• STATED PROBLEM:
Please reproduce the news article below about Trump raising human rights at his meeting with China's president, word for word and in full.

• PASSAGE TO READ:
--------------------------------

Tags: Trump Administration | trump | china | summit | human rights | mar-a-lago

Trump Likely to Push Human Rights at China Meeting

Trump Likely to Push Human Rights at China Meeting
(AP)

By Wednesday, 05 April 2017 06:39 AM Current | Bio | Archive

The first meeting between President Trump and Chinese President Xi Jinping on April 6 will likely broach the subject of human rights abuses in China when Trump when plays host at his Mar-a-Lago home.

That's the response from a top administration official after Newsmax asked about the agenda at the "Winter White House" in Florida. The official said on background that Trump strongly believes "human rights is an integral part of where we are as Americans."

The same official said that both Trump and his Chinese counterpart are "free to discuss whatever subject they want" while at the Mar-a-Lago summit.

--------------------------------

• EXTRACTED DATA:
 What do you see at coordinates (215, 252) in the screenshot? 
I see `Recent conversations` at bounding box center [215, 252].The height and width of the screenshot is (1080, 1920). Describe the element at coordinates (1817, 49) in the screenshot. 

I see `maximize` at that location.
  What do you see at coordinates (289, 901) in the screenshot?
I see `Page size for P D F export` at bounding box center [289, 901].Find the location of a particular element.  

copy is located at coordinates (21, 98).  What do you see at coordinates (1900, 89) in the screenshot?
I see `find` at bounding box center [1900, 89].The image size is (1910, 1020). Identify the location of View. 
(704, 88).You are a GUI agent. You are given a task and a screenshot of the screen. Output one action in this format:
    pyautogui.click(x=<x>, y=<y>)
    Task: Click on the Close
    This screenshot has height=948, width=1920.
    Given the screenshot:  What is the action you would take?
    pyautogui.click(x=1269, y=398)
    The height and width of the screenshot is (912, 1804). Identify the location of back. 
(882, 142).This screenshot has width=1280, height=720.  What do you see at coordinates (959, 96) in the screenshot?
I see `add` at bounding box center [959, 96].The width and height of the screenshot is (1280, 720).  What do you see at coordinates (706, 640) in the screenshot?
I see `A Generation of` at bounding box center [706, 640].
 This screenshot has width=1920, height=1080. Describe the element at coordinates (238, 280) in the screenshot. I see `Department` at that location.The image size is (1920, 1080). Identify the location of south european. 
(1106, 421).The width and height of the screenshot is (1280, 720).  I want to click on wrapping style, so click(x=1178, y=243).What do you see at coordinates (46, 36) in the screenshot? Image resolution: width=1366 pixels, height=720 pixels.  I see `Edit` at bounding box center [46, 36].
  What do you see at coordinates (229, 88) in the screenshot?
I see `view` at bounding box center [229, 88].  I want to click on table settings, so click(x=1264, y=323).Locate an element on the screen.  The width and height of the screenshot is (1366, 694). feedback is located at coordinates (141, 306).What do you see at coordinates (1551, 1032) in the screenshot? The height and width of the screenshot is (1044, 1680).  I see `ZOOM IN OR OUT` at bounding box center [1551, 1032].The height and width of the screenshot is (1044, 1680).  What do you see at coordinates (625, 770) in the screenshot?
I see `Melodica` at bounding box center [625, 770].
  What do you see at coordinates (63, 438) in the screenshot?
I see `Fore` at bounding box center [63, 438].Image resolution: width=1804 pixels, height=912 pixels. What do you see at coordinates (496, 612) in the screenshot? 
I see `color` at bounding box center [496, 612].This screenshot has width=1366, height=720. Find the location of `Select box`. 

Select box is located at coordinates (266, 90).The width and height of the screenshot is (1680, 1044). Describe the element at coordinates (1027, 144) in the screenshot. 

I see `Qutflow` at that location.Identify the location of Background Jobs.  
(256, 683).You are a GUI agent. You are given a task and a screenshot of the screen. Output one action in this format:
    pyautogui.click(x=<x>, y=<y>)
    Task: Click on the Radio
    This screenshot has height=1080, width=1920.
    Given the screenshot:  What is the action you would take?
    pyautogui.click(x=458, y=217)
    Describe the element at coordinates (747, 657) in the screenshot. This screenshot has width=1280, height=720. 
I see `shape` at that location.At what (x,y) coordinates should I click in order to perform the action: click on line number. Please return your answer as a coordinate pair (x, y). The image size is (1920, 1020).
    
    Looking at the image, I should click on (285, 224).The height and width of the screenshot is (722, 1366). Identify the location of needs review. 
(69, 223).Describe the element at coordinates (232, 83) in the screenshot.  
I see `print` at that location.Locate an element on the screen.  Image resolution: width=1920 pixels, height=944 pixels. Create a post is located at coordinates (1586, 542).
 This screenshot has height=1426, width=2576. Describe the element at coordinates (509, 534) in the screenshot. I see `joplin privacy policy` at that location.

--------------------------------

• EXERCISE RESULT:
Tags: Trump Administration | trump | china | summit | human rights | mar-a-lago

Trump Likely to Push Human Rights at China Meeting

Trump Likely to Push Human Rights at China Meeting
(AP)

By Wednesday, 05 April 2017 06:39 AM Current | Bio | Archive

The first meeting between President Trump and Chinese President Xi Jinping on April 6 will likely broach the subject of human rights abuses in China when Trump when plays host at his Mar-a-Lago home.

That's the response from a top administration official after Newsmax asked about the agenda at the "Winter White House" in Florida. The official said on background that Trump strongly believes "human rights is an integral part of where we are as Americans."

The same official said that both Trump and his Chinese counterpart are "free to discuss whatever subject they want" while at the Mar-a-Lago summit.